Hope for arthritis patients in fat tissue
(PhysOrg.com) -- A recent discovery at the University of Arizona College of Medicine -- that adult stem cells collected from fat tissue can be converted to cells that will grow cartilage tissue -- has focused one Arizona Arthritis Center lab's research, promising new hope for osteoarthritis sufferers.
John A. Szivek, director of the UA Orthopaedic Research Laboratory and a senior scientist at the UA's Arizona Arthritis Center, is widely recognized for his studies on bone and cartilage regeneration with the goal of repairing damaged joints. In recent years, he and his team have focused on the complex problem of re-growing hyaline articular cartilage - the cartilage that covers the surface of bone in all our joints.
Szivek is a professor in the UA department of orthopaedic surgery and the Interdisciplinary Biomedical Engineering Program. In addition, he is a member of the BIO5 Institute at the UA and a member of the departments of aerospace and mechanical engineering and of materials science. He also holds the William and Sylvia Rubin Endowed Chair of Orthopaedic Research.
Until recently, his procedure for studying and growing new cartilage tissue involved removing a small piece of cartilage from the joint to be repaired, extracting cells in the lab, and growing the new tissue on a scaffold, which then was implanted into the joint. Because of the complexity of hyaline cartilage tissue, comprised of several layers of cells that do not divide or reproduce readily, the process was painstakingly slow and unpredictable, and new tissue often did not form at all.

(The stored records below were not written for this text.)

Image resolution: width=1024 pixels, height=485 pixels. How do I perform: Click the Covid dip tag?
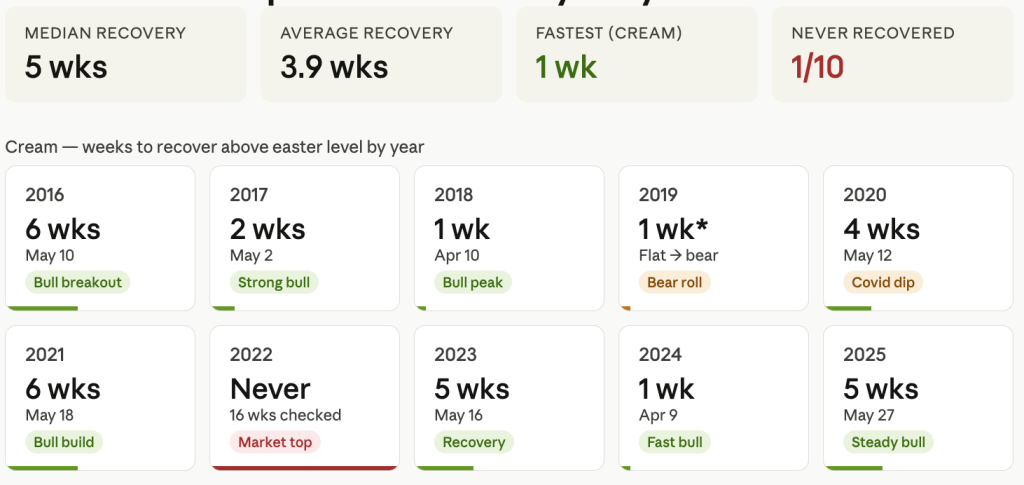[883, 283]
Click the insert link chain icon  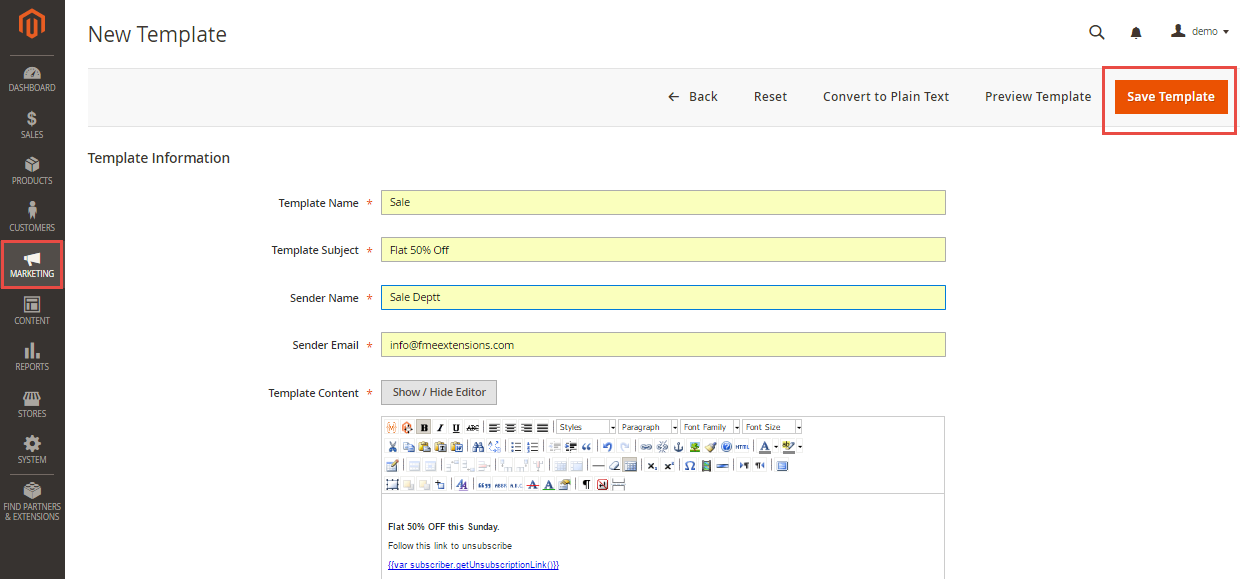coord(646,447)
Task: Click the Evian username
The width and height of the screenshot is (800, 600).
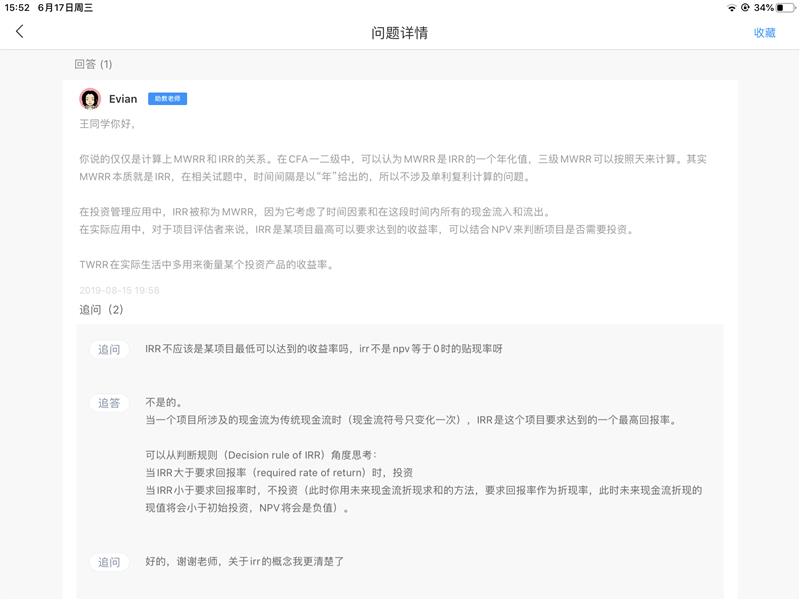Action: point(122,99)
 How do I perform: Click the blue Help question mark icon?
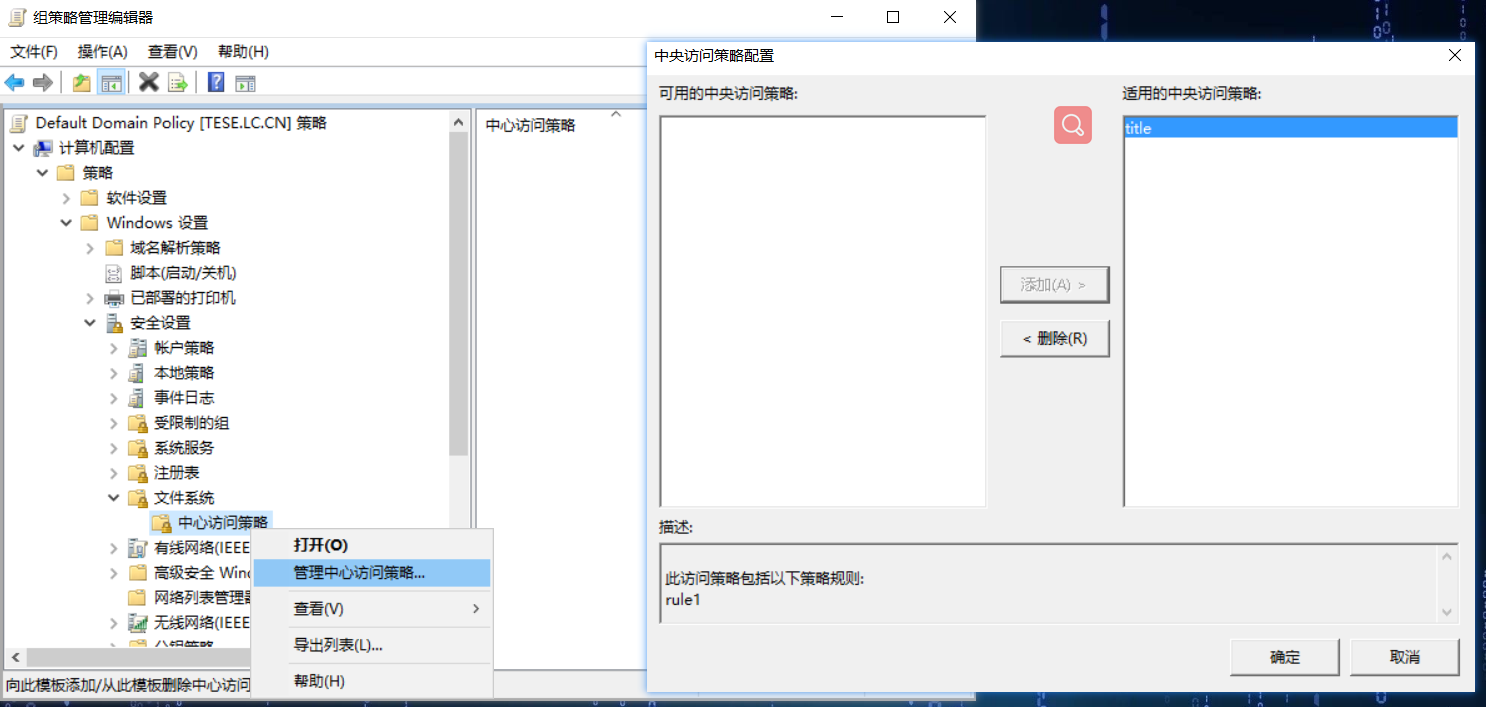[x=215, y=82]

Four years ago, however, Szivek's team discovered that it could grow cartilage from differentiated (converted) adult stem cells extracted from fat tissue.
These cells offer numerous advantages over cartilage cells. Not only can they be changed readily into a range of other cell types, but because of their long, spindly shape - unlike the rounded shapes of cartilage cells - researchers easily can judge whether they are aligning into the highly structured form they must be in to build hyaline cartilage. These cells are abundant and easier to obtain than cartilage cells and, since they are derived from a patient's own fat tissue, they ensure there is no risk for rejection once they are introduced into the patient.

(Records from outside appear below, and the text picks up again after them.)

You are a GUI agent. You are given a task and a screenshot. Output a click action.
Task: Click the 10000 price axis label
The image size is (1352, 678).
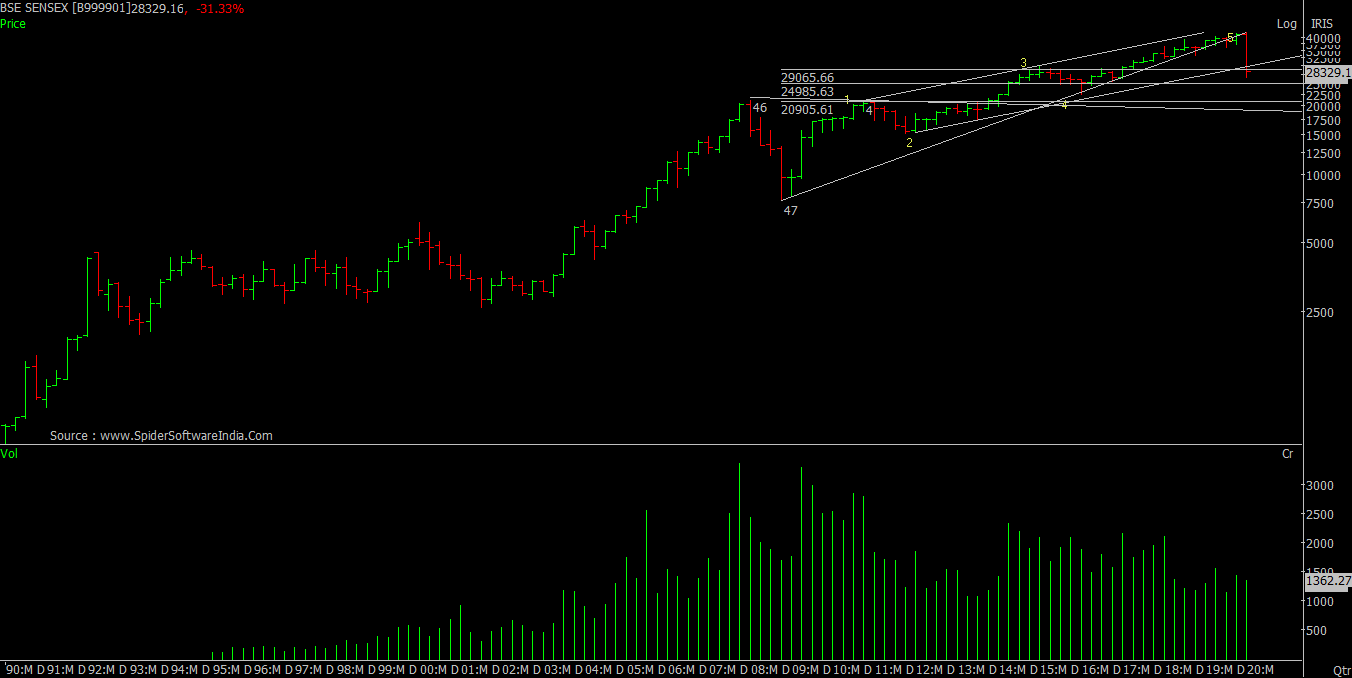[x=1320, y=176]
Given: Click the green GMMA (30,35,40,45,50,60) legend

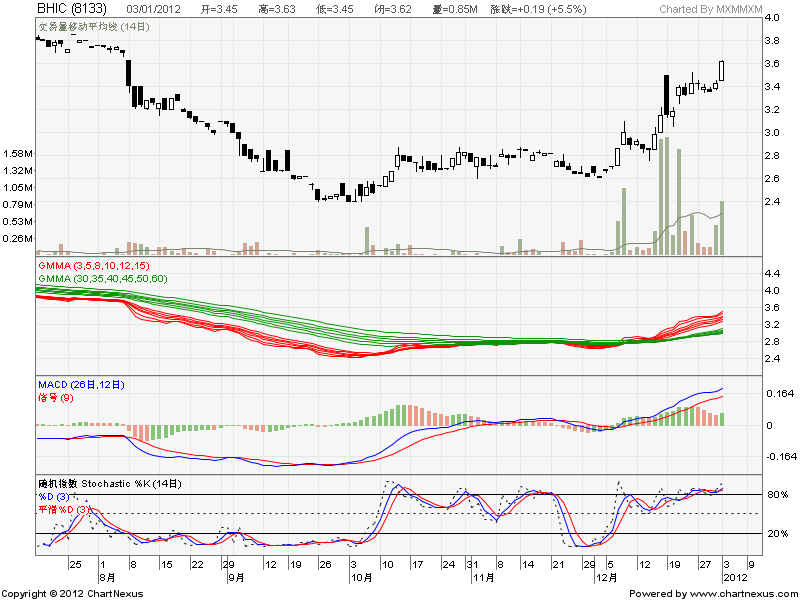Looking at the screenshot, I should pos(103,278).
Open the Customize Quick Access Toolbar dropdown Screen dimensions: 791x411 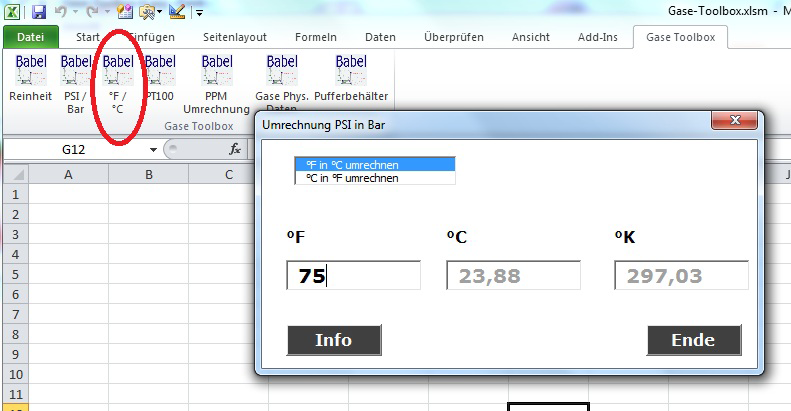(x=199, y=13)
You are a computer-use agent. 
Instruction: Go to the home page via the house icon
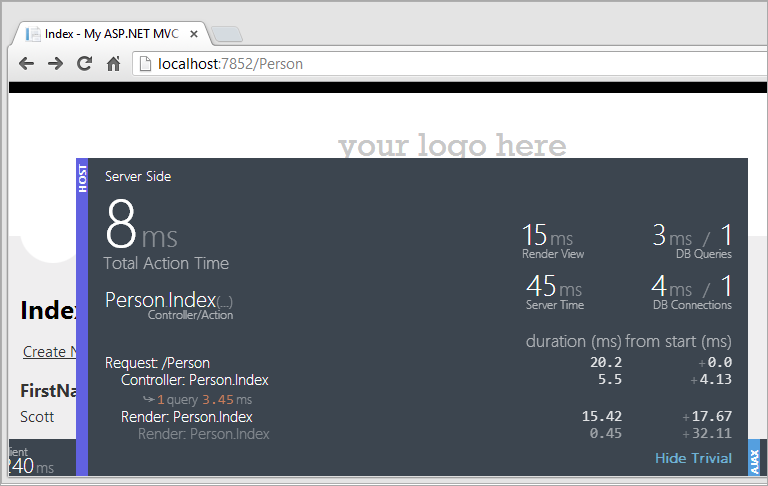[114, 64]
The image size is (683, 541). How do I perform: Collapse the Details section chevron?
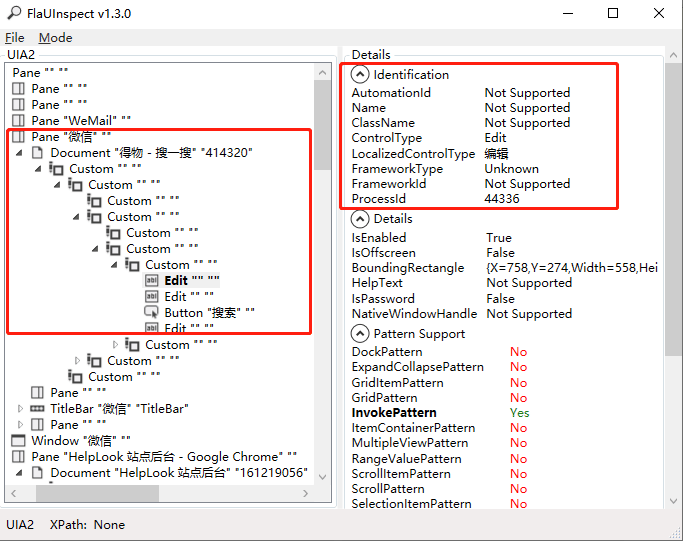pos(360,219)
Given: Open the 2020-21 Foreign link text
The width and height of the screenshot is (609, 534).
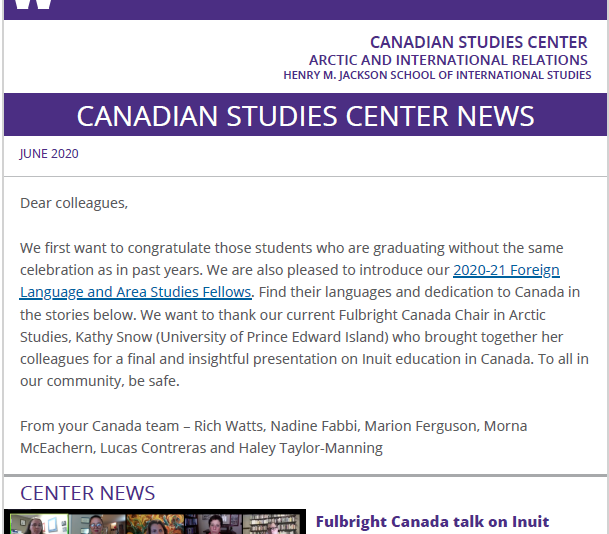Looking at the screenshot, I should 506,270.
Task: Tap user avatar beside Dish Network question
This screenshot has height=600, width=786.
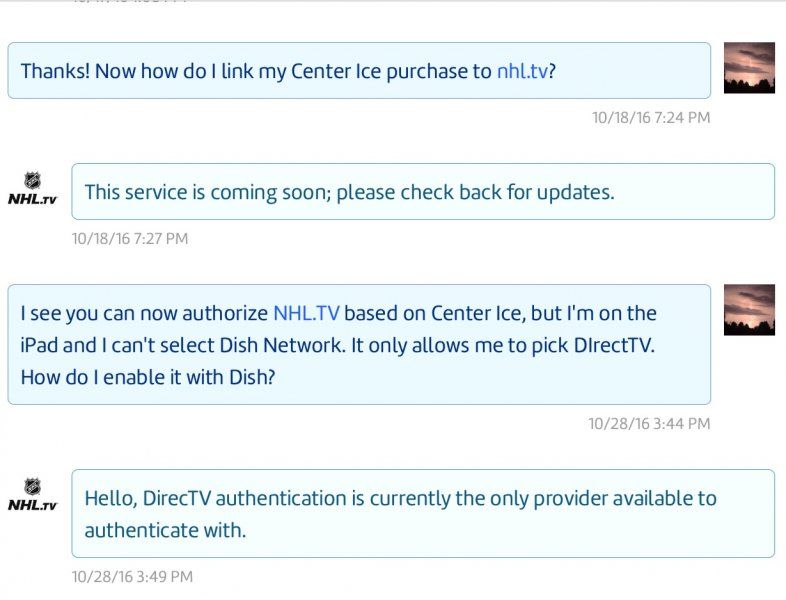Action: (749, 310)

While earlier work in the Szivek lab concentrated on repairing damage to a relatively small area of a joint, the ability to grow cartilage more quickly and easily will make it possible to resurface a larger area of a damaged joint and, as such, will offer an alternative to total joint replacement.

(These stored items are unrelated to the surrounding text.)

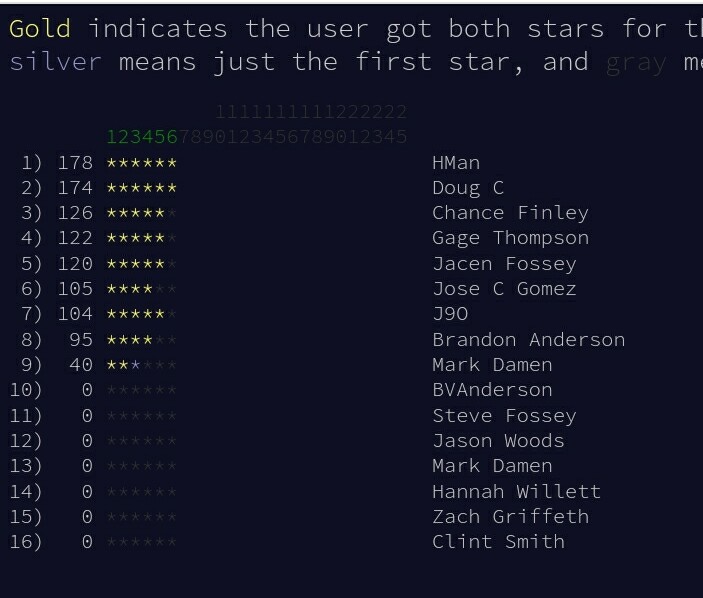Select Chance Finley's name
This screenshot has width=703, height=598.
tap(510, 213)
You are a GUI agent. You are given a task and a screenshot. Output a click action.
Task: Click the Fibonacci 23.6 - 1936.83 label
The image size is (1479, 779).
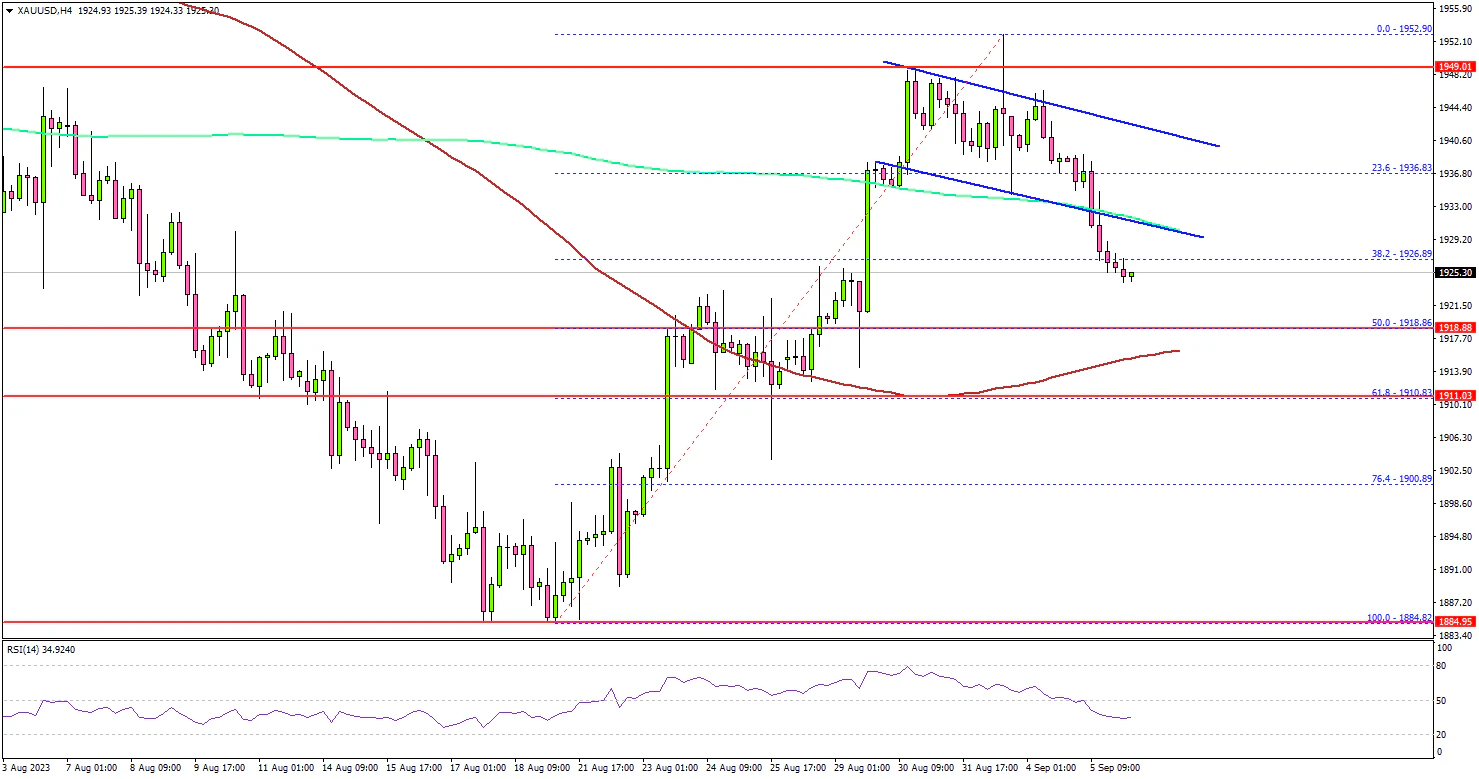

"Although a person's knee is composed of three distinct surfaces, the inside (medial), outside (lateral) and the knee cap interfacing surface, many times only one surface of the joint is damaged," Szivek said, "but the only successful treatment we have at the moment replaces the whole joint."
Typically, joint replacements are metal or ceramic and plastic parts, he explains. With the new procedure, patients will retain their own intact joint surfaces, and damaged surfaces will be regenerated with new cartilage grown from their own fat-tissue derived stem cells.
"We potentially are curing a problem rather than just treating the symptoms," he added.
Szivek's earlier work involved implanting a small, rounded scaffold engineered by mimicking perfectly the normal structure of the injured bone in the joint.
Before it is implanted, cartilage tissue growth on the surface is started in the lab. On the inside, these scaffolds are porous with a bone-like structure, allowing new bone growth to anchor them in place.
Another novel aspect of Szivek's scaffold system is that it is equipped with tiny sensors and a radio transmitter to monitor the patients' activities and warn them if they risk injury to their new cartilage during exercise.
With his newest approach to growing cartilage, the scaffold covers one entire surface of the joint and makes it possible to grow cartilage over this much larger surface area. This scaffold also accommodates sensors and a transmitter that measure the loads passing through the replaced surface and notify the patient when the joint is overloaded.
The total surface replacement technique currently is being tested in the lab and is showing promise. The next steps include relocating the cell processing procedures to an FDA-approved clean room and preparing to test the procedure with a patient, "possibly within a couple of years," Szivek said.